━━ EXERCISE MATERIAL

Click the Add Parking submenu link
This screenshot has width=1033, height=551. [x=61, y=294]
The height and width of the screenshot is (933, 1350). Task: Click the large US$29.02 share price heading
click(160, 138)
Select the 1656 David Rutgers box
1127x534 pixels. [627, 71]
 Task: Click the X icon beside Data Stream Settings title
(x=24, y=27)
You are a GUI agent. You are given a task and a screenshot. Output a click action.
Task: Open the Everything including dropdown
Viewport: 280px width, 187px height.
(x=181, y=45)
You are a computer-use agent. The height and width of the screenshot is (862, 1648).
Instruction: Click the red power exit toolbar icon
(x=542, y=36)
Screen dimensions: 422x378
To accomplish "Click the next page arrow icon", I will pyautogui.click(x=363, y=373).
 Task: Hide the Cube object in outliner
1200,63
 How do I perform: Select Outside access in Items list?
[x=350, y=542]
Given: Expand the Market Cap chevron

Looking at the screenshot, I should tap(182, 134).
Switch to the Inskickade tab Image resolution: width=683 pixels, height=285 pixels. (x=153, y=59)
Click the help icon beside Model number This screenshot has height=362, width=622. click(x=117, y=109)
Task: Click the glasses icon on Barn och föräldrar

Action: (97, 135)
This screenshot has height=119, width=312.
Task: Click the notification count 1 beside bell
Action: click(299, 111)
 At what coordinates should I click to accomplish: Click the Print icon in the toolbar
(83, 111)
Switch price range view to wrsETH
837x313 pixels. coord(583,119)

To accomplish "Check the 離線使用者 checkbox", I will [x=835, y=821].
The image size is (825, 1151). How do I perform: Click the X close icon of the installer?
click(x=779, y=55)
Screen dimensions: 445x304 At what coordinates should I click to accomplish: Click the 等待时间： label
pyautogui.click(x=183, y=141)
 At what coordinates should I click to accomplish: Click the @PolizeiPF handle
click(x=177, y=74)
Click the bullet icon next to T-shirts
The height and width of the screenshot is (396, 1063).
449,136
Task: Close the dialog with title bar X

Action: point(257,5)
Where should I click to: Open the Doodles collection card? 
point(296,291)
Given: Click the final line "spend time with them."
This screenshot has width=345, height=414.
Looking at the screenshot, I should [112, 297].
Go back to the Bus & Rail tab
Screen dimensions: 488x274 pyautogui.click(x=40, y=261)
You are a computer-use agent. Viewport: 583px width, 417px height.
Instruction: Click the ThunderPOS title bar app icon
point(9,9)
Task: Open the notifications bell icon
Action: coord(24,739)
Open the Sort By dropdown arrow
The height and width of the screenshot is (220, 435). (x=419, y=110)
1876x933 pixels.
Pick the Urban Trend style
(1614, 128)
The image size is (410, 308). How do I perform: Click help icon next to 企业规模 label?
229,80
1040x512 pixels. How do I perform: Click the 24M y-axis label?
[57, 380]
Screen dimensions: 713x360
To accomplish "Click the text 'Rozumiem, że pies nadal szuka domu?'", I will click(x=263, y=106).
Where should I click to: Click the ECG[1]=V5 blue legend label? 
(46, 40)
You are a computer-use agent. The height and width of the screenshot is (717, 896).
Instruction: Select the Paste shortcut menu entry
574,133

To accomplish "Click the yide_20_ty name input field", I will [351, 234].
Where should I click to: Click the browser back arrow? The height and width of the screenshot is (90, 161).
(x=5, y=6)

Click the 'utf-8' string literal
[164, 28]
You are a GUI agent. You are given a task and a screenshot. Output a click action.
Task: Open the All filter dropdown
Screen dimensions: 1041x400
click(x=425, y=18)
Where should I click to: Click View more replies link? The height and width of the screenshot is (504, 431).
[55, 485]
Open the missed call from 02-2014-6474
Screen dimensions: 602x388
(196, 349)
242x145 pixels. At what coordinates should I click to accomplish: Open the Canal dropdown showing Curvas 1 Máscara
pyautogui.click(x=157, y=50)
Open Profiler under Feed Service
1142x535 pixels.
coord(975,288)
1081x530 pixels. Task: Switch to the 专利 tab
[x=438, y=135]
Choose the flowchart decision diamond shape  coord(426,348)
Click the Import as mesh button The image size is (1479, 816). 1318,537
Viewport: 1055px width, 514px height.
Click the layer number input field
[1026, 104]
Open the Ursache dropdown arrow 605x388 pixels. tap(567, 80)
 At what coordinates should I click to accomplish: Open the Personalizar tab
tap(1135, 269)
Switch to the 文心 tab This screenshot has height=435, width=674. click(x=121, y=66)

━━━━

### TASK:
Arrange the lines of the data above as a numbered list, leaving out any blank lines.

### EXPECTED ANSWER:
1. Click the Add Parking submenu link
2. This screenshot has width=1033, height=551. [x=61, y=294]
3. The height and width of the screenshot is (933, 1350). Task: Click the large US$29.02 share price heading
4. click(160, 138)
5. Select the 1656 David Rutgers box
6. 1127x534 pixels. [627, 71]
7.  Task: Click the X icon beside Data Stream Settings title
8. (x=24, y=27)
9. You are a GUI agent. You are given a task and a screenshot. Output a click action.
10. Task: Open the Everything including dropdown
11. Viewport: 280px width, 187px height.
12. (x=181, y=45)
13. You are a computer-use agent. The height and width of the screenshot is (862, 1648).
14. Instruction: Click the red power exit toolbar icon
15. (x=542, y=36)
16. Screen dimensions: 422x378
17. To accomplish "Click the next page arrow icon", I will pyautogui.click(x=363, y=373).
18.  Task: Hide the Cube object in outliner
19. 1200,63
20.  How do I perform: Select Outside access in Items list?
21. [x=350, y=542]
22. Given: Expand the Market Cap chevron
23. Looking at the screenshot, I should tap(182, 134).
24. Switch to the Inskickade tab Image resolution: width=683 pixels, height=285 pixels. (x=153, y=59)
25. Click the help icon beside Model number This screenshot has height=362, width=622. click(x=117, y=109)
26. Task: Click the glasses icon on Barn och föräldrar
27. Action: (97, 135)
28. This screenshot has height=119, width=312.
29. Task: Click the notification count 1 beside bell
30. Action: click(299, 111)
31.  At what coordinates should I click to accomplish: Click the Print icon in the toolbar
32. (83, 111)
33. Switch price range view to wrsETH
34. 837x313 pixels. coord(583,119)
35. To accomplish "Check the 離線使用者 checkbox", I will [x=835, y=821].
36. The image size is (825, 1151). How do I perform: Click the X close icon of the installer?
37. click(x=779, y=55)
38. Screen dimensions: 445x304 At what coordinates should I click to accomplish: Click the 等待时间： label
39. pyautogui.click(x=183, y=141)
40.  At what coordinates should I click to accomplish: Click the @PolizeiPF handle
41. click(x=177, y=74)
42. Click the bullet icon next to T-shirts
43. The height and width of the screenshot is (396, 1063).
44. 449,136
45. Task: Close the dialog with title bar X
46. Action: point(257,5)
47. Where should I click to: Open the Doodles collection card? 
48. point(296,291)
49. Given: Click the final line "spend time with them."
50. This screenshot has width=345, height=414.
51. Looking at the screenshot, I should [112, 297].
52. Go back to the Bus & Rail tab
53. Screen dimensions: 488x274 pyautogui.click(x=40, y=261)
54. You are a computer-use agent. Viewport: 583px width, 417px height.
55. Instruction: Click the ThunderPOS title bar app icon
56. point(9,9)
57. Task: Open the notifications bell icon
58. Action: coord(24,739)
59. Open the Sort By dropdown arrow
60. The height and width of the screenshot is (220, 435). (x=419, y=110)
61. 1876x933 pixels.
62. Pick the Urban Trend style
63. (1614, 128)
64. The image size is (410, 308). How do I perform: Click help icon next to 企业规模 label?
65. 229,80
66. 1040x512 pixels. How do I perform: Click the 24M y-axis label?
67. [57, 380]
68. Screen dimensions: 713x360
69. To accomplish "Click the text 'Rozumiem, że pies nadal szuka domu?'", I will click(x=263, y=106).
70. Where should I click to: Click the ECG[1]=V5 blue legend label? 
71. (46, 40)
72. You are a computer-use agent. The height and width of the screenshot is (717, 896).
73. Instruction: Select the Paste shortcut menu entry
74. 574,133
75. To accomplish "Click the yide_20_ty name input field", I will [351, 234].
76. Where should I click to: Click the browser back arrow? The height and width of the screenshot is (90, 161).
77. (x=5, y=6)
78. Click the 'utf-8' string literal
79. [164, 28]
80. You are a GUI agent. You are given a task and a screenshot. Output a click action.
81. Task: Open the All filter dropdown
82. Screen dimensions: 1041x400
83. click(x=425, y=18)
84. Where should I click to: Click View more replies link? The height and width of the screenshot is (504, 431).
85. [55, 485]
86. Open the missed call from 02-2014-6474
87. Screen dimensions: 602x388
88. (196, 349)
89. 242x145 pixels. At what coordinates should I click to accomplish: Open the Canal dropdown showing Curvas 1 Máscara
90. pyautogui.click(x=157, y=50)
91. Open Profiler under Feed Service
92. 1142x535 pixels.
93. coord(975,288)
94. 1081x530 pixels. Task: Switch to the 专利 tab
95. [x=438, y=135]
96. Choose the flowchart decision diamond shape  coord(426,348)
97. Click the Import as mesh button The image size is (1479, 816). 1318,537
98. Viewport: 1055px width, 514px height.
99. Click the layer number input field
100. [1026, 104]
101. Open the Ursache dropdown arrow 605x388 pixels. tap(567, 80)
102.  At what coordinates should I click to accomplish: Open the Personalizar tab
103. tap(1135, 269)
104. Switch to the 文心 tab This screenshot has height=435, width=674. click(x=121, y=66)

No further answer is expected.